*** PROVIDED INFORMATION ***
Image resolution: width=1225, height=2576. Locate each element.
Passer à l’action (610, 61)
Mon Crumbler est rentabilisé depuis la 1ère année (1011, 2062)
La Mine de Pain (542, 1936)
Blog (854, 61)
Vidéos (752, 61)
*** End of PROVIDED INFORMATION ***
▶ _WORK INSTRUCTIONS_: Make an exact copy of all the entries above.

▶ _SOLUTION_:
Image resolution: width=1225, height=2576. Locate each element.
Passer à l’action (610, 61)
Mon Crumbler est rentabilisé depuis la 1ère année (1011, 2062)
La Mine de Pain (542, 1936)
Blog (854, 61)
Vidéos (752, 61)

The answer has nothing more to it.